Why a walkable Midtown still would love great public transportation

walkable-cities-story

 

Once upon a time when the El Moore was young, people walked to and fro in the surrounding neighborhood streets. The El Moore was in the heart of what was, in the late 1800s and early 1900s, one of the more fashionable neighborhoods in the entire city. Old photos show plenty of cars motoring back and forth on the streets around the Cass Corridor but there are also wide sidewalks made for walking and strolling.

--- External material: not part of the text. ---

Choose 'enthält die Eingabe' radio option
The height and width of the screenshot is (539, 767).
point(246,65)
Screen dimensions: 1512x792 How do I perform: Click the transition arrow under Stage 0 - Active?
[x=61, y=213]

Today, one of the things Detroiters like the most about Midtown (formerly the Cass Corridor) is its walkability. There aren’t many areas of the city where residents and visitors alike can feel comfortable going out for a nice long stroll. Detroit is a city built for and by the automobile, and sometimes it seems as if the inability to comfortably and efficiently travel in and around the city without a car is Detroit’s way of reminding you of that fact. Motown is short for Motor Town, which means a town built by motor cars. Heck, even when South African freedom fighter Nelson Mandela made his historic visit to Detroit after his release from prison, he greeted Detroiters by saying, “Hello Motortown!”

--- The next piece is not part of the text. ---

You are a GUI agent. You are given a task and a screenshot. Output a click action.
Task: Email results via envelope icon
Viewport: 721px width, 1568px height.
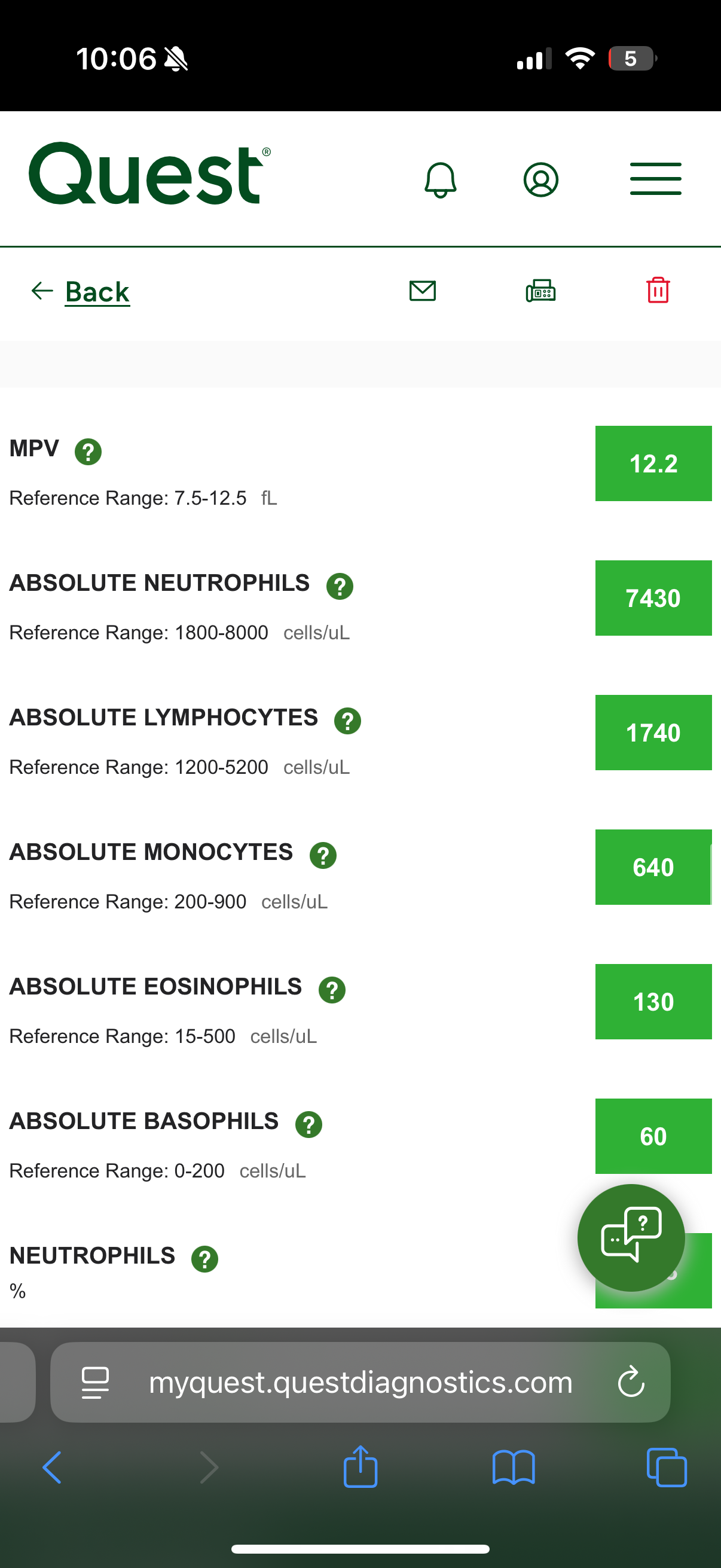(x=422, y=291)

So we get it. We do. As the old saying goes, you gotta dance with the one that brung ya. And the car (and music) is what brung Detroit.

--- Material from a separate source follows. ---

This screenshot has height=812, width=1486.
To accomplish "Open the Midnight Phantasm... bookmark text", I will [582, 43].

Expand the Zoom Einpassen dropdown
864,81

But as Detroit grows and somewhat grudgingly adapts to the changing expectations of a changing local population, and a changing outside world as well, Detroit is learning how much people sometimes like to walk to where they’re going. The huge popularity of the Detroit Riverwalk has made this  desire glaringly apparent, as has Midtown. But as much as walkability has drawn attention as a magnetic urban draw, this hardly replaces the need for better public transportation. Perhaps no one in the entire State of Michigan can talk with more authority about what it is like to walk everywhere than Detroit’s now world-renowned walking man James Robertson who gained notoriety for having to walk more than 20 miles from Detroit to his job in the suburbs round trip every working day of the week. But the walking man also made it plain that it would have been nice to have had access to the kind of public transportation that would have gotten him there. From MLive.com:

The future of public transportation in metro Detroit is at a critical moment. [Regional Transit Authority head Michael]Ford is racing to build the foundation of a better transit system in Metro Detroit, while also building enthusiasm for an anticipated millage vote on the November, 2016 ballot for residents of Wayne, Oakland, Macomb and Washtenaw counties. …The lack of good public transportation – critical for Detroiters for everything from getting to college classes to grocery stores to jobs – hobbles economic growth in a city where at least one third of residents don’t own a vehicle.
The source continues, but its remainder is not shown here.